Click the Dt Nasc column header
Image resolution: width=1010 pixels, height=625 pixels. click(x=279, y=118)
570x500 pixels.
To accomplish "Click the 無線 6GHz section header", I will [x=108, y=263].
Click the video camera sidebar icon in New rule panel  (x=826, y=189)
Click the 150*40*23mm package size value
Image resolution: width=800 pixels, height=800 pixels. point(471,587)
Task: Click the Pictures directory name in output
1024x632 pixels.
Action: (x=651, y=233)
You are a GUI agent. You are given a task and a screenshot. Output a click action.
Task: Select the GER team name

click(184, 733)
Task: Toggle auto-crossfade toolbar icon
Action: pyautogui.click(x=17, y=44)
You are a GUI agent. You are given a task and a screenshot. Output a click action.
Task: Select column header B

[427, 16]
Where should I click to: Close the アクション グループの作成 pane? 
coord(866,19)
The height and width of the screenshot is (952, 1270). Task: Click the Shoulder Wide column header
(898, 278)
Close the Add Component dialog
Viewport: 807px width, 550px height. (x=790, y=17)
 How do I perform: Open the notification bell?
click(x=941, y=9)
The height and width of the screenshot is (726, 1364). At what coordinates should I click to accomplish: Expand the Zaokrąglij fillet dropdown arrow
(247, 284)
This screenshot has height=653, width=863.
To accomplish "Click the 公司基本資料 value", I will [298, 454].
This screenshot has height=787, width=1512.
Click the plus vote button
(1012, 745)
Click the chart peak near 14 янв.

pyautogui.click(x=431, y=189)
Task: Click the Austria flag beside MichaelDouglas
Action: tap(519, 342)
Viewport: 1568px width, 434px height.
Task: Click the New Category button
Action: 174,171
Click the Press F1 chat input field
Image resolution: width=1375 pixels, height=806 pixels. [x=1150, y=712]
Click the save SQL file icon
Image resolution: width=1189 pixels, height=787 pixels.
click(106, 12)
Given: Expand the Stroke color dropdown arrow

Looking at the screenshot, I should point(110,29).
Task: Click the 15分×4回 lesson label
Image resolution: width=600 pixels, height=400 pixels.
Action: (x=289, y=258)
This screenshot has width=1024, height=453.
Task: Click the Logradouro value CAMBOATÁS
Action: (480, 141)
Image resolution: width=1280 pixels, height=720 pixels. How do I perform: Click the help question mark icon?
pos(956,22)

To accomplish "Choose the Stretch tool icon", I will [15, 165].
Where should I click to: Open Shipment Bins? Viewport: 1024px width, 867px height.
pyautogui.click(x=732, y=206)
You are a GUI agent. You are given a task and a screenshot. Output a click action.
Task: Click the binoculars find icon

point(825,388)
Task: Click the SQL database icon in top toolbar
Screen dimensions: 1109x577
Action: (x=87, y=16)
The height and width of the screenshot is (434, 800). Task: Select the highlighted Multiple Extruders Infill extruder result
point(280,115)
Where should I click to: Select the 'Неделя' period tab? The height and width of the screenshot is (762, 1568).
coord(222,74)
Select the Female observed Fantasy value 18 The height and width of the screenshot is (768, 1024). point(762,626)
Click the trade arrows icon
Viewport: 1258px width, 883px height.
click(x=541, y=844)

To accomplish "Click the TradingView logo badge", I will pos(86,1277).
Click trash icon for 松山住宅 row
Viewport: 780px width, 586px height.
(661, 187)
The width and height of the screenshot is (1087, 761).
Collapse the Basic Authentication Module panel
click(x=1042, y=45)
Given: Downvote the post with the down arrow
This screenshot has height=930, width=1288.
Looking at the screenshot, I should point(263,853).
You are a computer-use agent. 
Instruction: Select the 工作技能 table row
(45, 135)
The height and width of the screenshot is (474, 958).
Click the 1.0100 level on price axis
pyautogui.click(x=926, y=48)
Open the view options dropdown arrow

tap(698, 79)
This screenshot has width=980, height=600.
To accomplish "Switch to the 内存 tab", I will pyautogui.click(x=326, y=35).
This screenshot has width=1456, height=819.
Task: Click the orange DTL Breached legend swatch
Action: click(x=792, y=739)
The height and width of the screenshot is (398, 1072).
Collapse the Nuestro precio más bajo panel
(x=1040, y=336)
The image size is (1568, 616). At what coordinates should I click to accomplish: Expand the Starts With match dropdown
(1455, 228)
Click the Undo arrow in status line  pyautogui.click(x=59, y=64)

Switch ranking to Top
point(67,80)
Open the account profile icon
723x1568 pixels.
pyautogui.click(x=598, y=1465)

* * * * * * *

What is being asked
Exactly reproduce all of the entries above.

Task answer
Click the Dt Nasc column header
Image resolution: width=1010 pixels, height=625 pixels. click(x=279, y=118)
570x500 pixels.
To accomplish "Click the 無線 6GHz section header", I will [x=108, y=263].
Click the video camera sidebar icon in New rule panel  (x=826, y=189)
Click the 150*40*23mm package size value
Image resolution: width=800 pixels, height=800 pixels. point(471,587)
Task: Click the Pictures directory name in output
1024x632 pixels.
Action: (x=651, y=233)
You are a GUI agent. You are given a task and a screenshot. Output a click action.
Task: Select the GER team name

click(184, 733)
Task: Toggle auto-crossfade toolbar icon
Action: pyautogui.click(x=17, y=44)
You are a GUI agent. You are given a task and a screenshot. Output a click action.
Task: Select column header B

[427, 16]
Where should I click to: Close the アクション グループの作成 pane? 
coord(866,19)
The height and width of the screenshot is (952, 1270). Task: Click the Shoulder Wide column header
(898, 278)
Close the Add Component dialog
Viewport: 807px width, 550px height. (x=790, y=17)
 How do I perform: Open the notification bell?
click(x=941, y=9)
The height and width of the screenshot is (726, 1364). At what coordinates should I click to accomplish: Expand the Zaokrąglij fillet dropdown arrow
(247, 284)
This screenshot has height=653, width=863.
To accomplish "Click the 公司基本資料 value", I will [298, 454].
This screenshot has height=787, width=1512.
Click the plus vote button
(1012, 745)
Click the chart peak near 14 янв.

pyautogui.click(x=431, y=189)
Task: Click the Austria flag beside MichaelDouglas
Action: tap(519, 342)
Viewport: 1568px width, 434px height.
Task: Click the New Category button
Action: 174,171
Click the Press F1 chat input field
Image resolution: width=1375 pixels, height=806 pixels. [x=1150, y=712]
Click the save SQL file icon
Image resolution: width=1189 pixels, height=787 pixels.
click(106, 12)
Given: Expand the Stroke color dropdown arrow

Looking at the screenshot, I should point(110,29).
Task: Click the 15分×4回 lesson label
Image resolution: width=600 pixels, height=400 pixels.
Action: (x=289, y=258)
This screenshot has width=1024, height=453.
Task: Click the Logradouro value CAMBOATÁS
Action: (480, 141)
Image resolution: width=1280 pixels, height=720 pixels. How do I perform: Click the help question mark icon?
pos(956,22)

To accomplish "Choose the Stretch tool icon", I will [15, 165].
Where should I click to: Open Shipment Bins? Viewport: 1024px width, 867px height.
pyautogui.click(x=732, y=206)
You are a GUI agent. You are given a task and a screenshot. Output a click action.
Task: Click the binoculars find icon

point(825,388)
Task: Click the SQL database icon in top toolbar
Screen dimensions: 1109x577
Action: (x=87, y=16)
The height and width of the screenshot is (434, 800). Task: Select the highlighted Multiple Extruders Infill extruder result
point(280,115)
Where should I click to: Select the 'Неделя' period tab? The height and width of the screenshot is (762, 1568).
coord(222,74)
Select the Female observed Fantasy value 18 The height and width of the screenshot is (768, 1024). point(762,626)
Click the trade arrows icon
Viewport: 1258px width, 883px height.
click(x=541, y=844)

To accomplish "Click the TradingView logo badge", I will pos(86,1277).
Click trash icon for 松山住宅 row
Viewport: 780px width, 586px height.
(661, 187)
The width and height of the screenshot is (1087, 761).
Collapse the Basic Authentication Module panel
click(x=1042, y=45)
Given: Downvote the post with the down arrow
This screenshot has height=930, width=1288.
Looking at the screenshot, I should point(263,853).
You are a computer-use agent. 
Instruction: Select the 工作技能 table row
(45, 135)
The height and width of the screenshot is (474, 958).
Click the 1.0100 level on price axis
pyautogui.click(x=926, y=48)
Open the view options dropdown arrow

tap(698, 79)
This screenshot has width=980, height=600.
To accomplish "Switch to the 内存 tab", I will pyautogui.click(x=326, y=35).
This screenshot has width=1456, height=819.
Task: Click the orange DTL Breached legend swatch
Action: click(x=792, y=739)
The height and width of the screenshot is (398, 1072).
Collapse the Nuestro precio más bajo panel
(x=1040, y=336)
The image size is (1568, 616). At what coordinates should I click to accomplish: Expand the Starts With match dropdown
(1455, 228)
Click the Undo arrow in status line  pyautogui.click(x=59, y=64)

Switch ranking to Top
point(67,80)
Open the account profile icon
723x1568 pixels.
pyautogui.click(x=598, y=1465)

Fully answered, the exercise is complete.